• _Task_
Copy each line below as it stands, but skip any picture it contains.
--- Entries provided ---
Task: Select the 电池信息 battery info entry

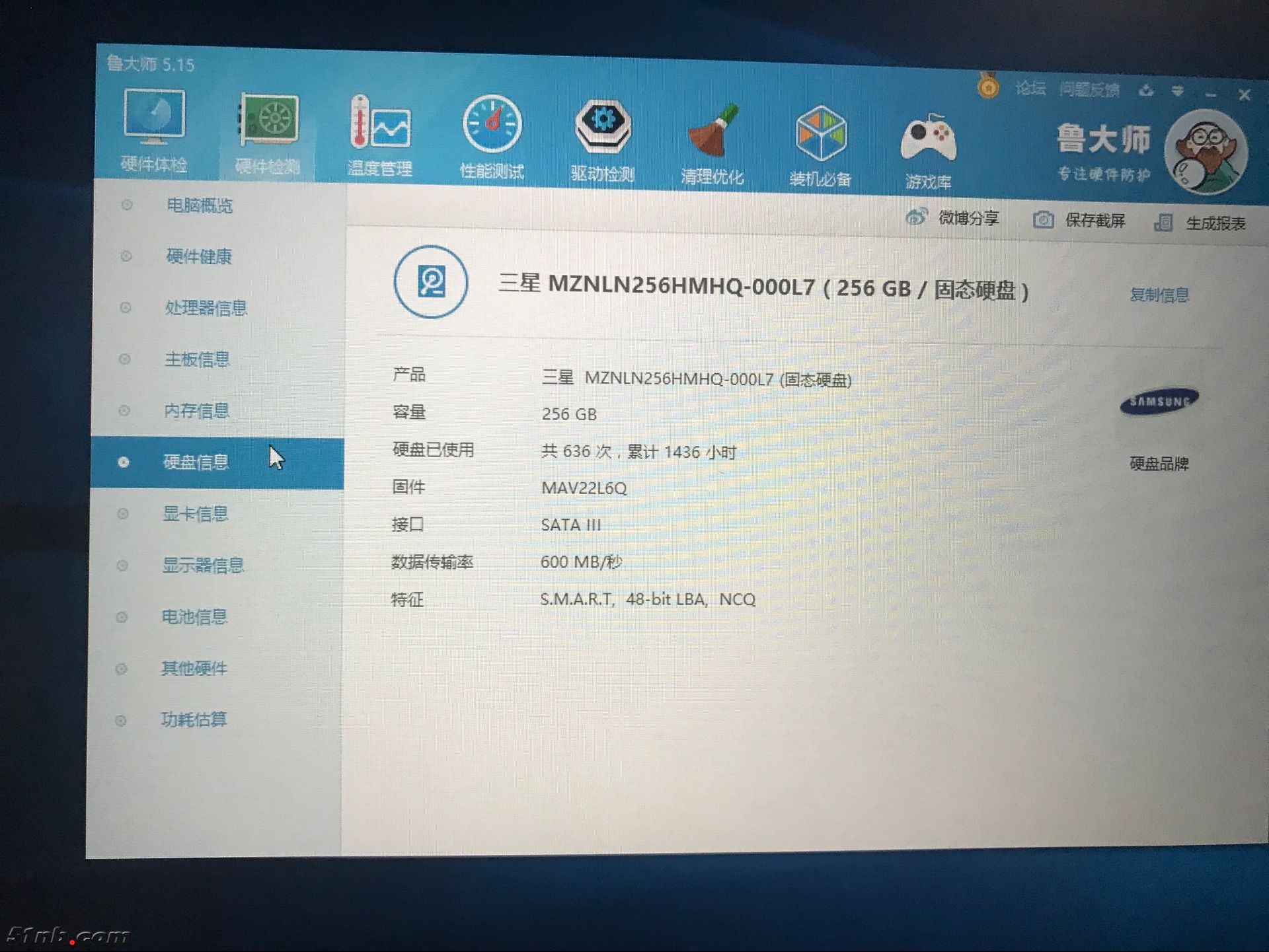Action: click(194, 617)
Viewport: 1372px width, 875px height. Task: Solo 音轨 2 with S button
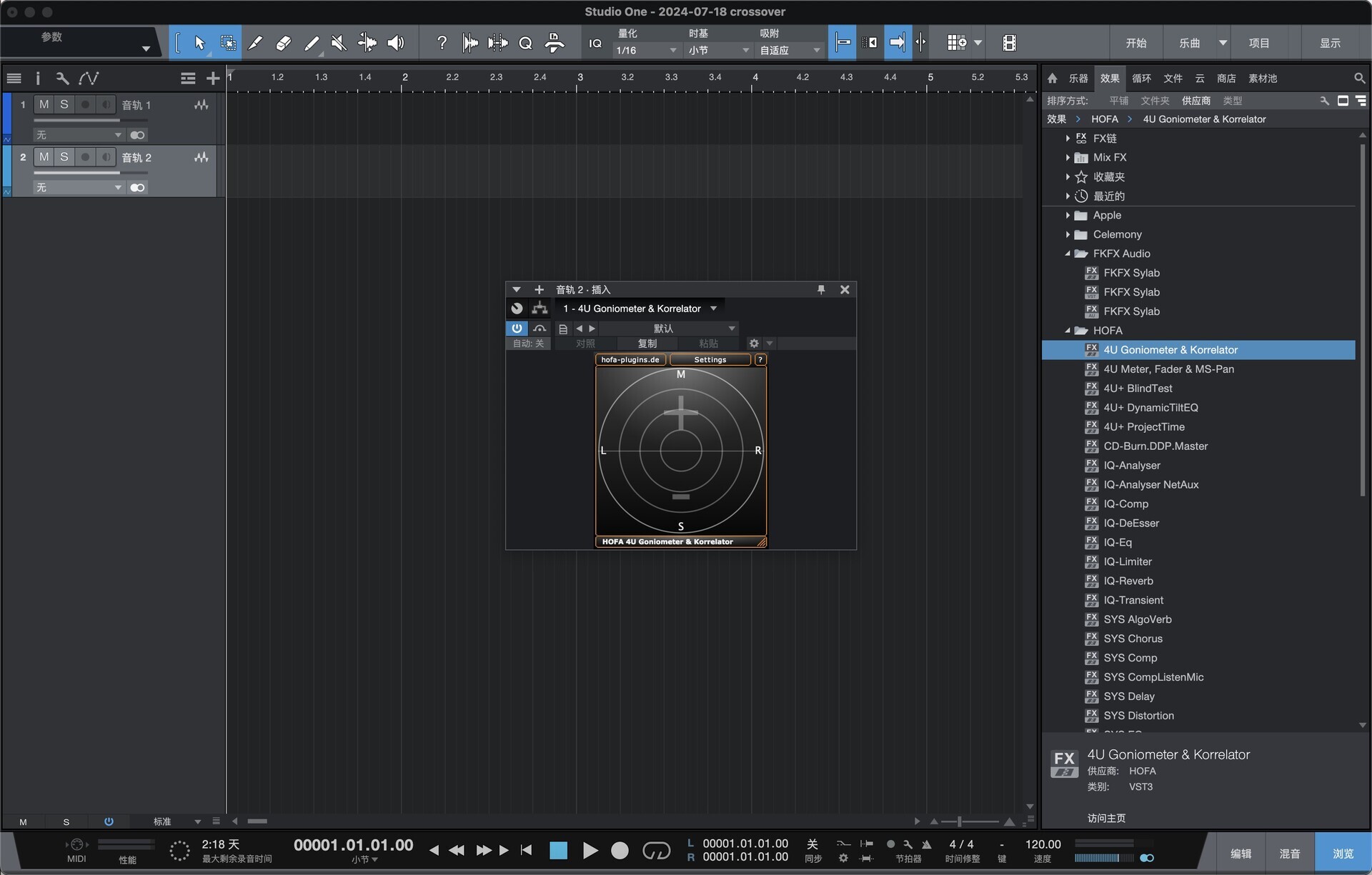(64, 157)
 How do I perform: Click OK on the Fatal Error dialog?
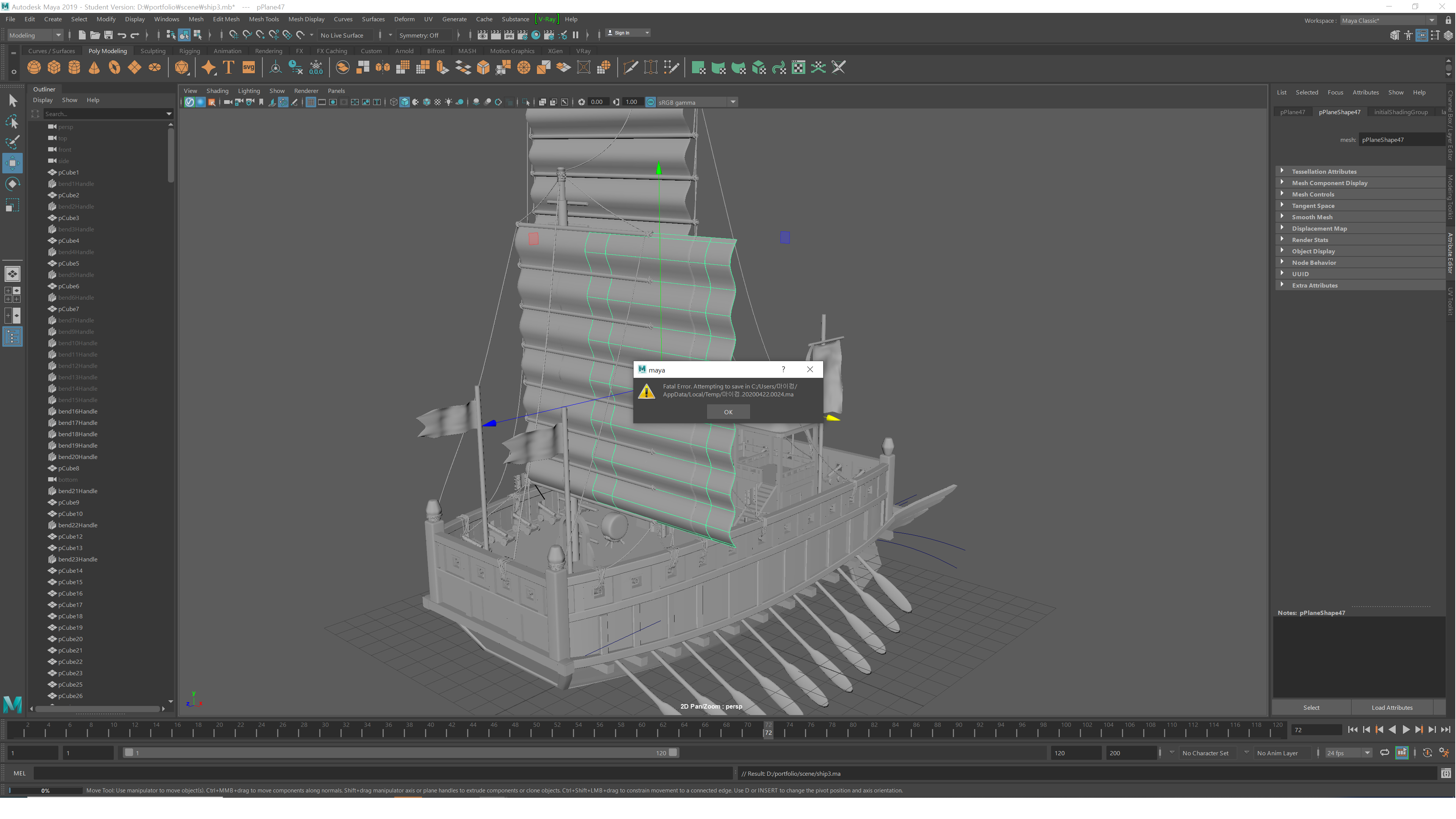coord(728,412)
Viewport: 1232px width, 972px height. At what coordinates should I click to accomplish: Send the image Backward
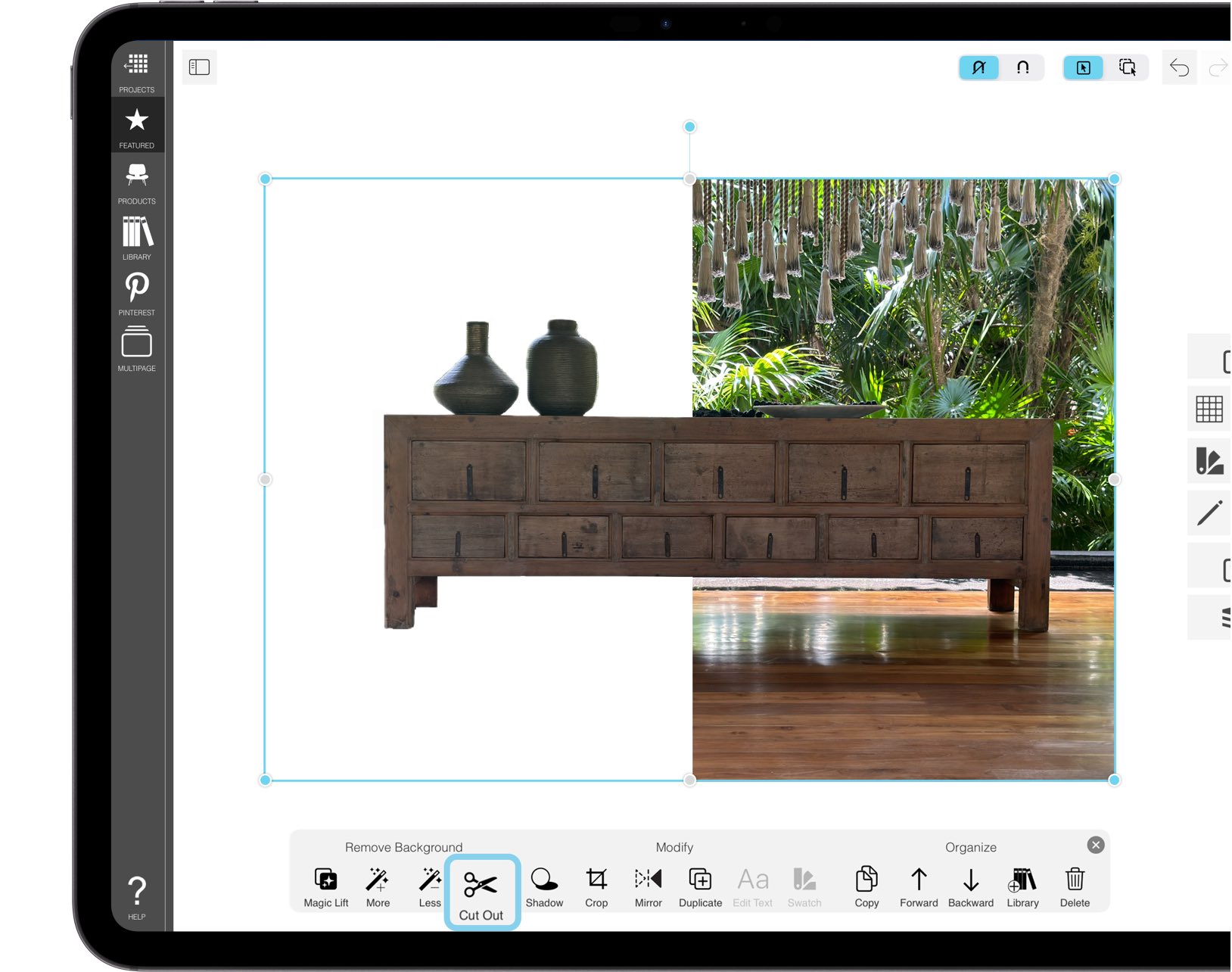[x=971, y=880]
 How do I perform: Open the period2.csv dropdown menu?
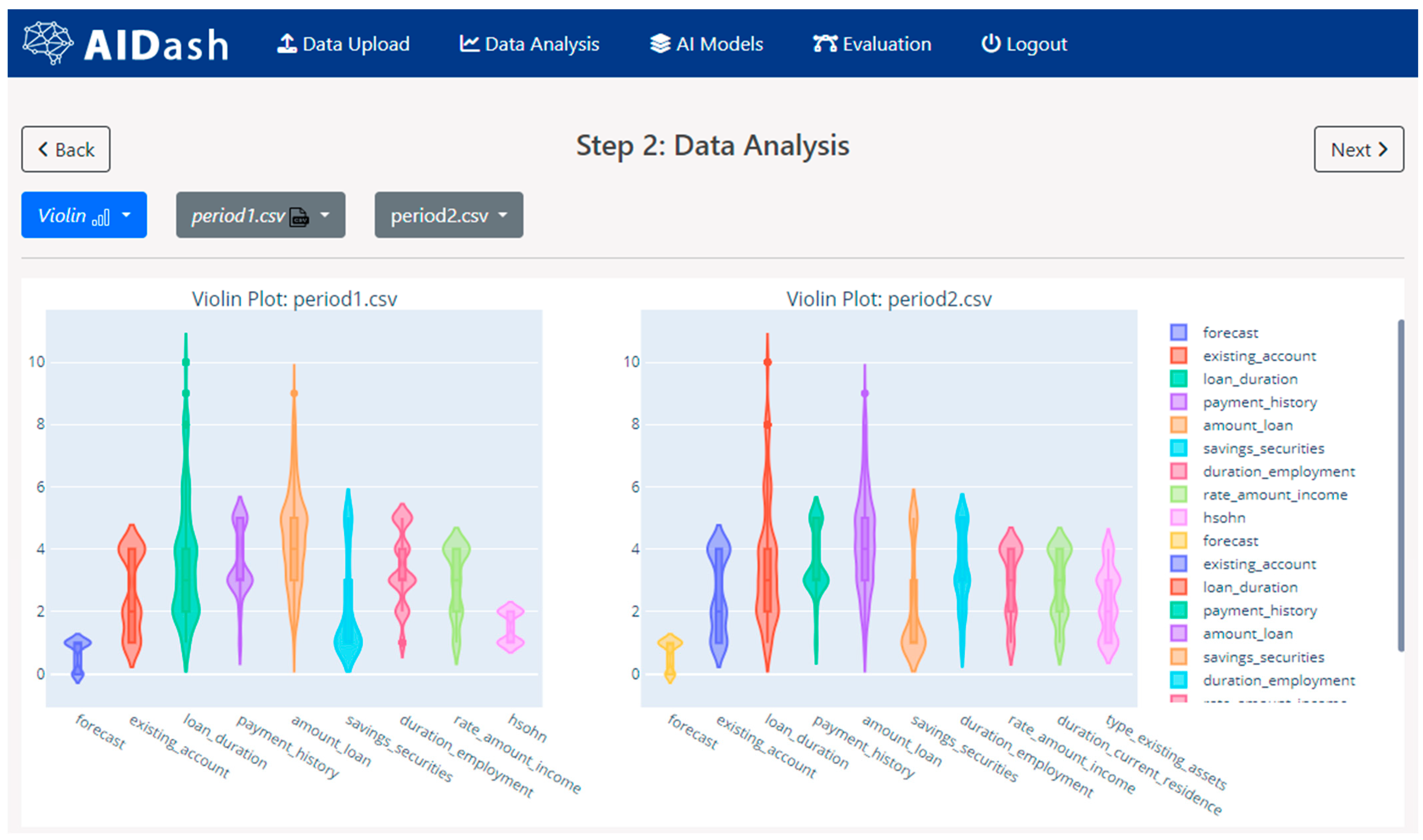[x=448, y=215]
---
• _Task answer_
Task: Select the 电池信息 battery info entry

Action: click(194, 617)
Viewport: 1372px width, 875px height. Task: Solo 音轨 2 with S button
(64, 157)
 How do I perform: Click OK on the Fatal Error dialog?
coord(728,412)
Viewport: 1232px width, 972px height. At what coordinates should I click to accomplish: Send the image Backward
[x=971, y=880]
 How do I perform: Open the period2.csv dropdown menu?
[x=448, y=215]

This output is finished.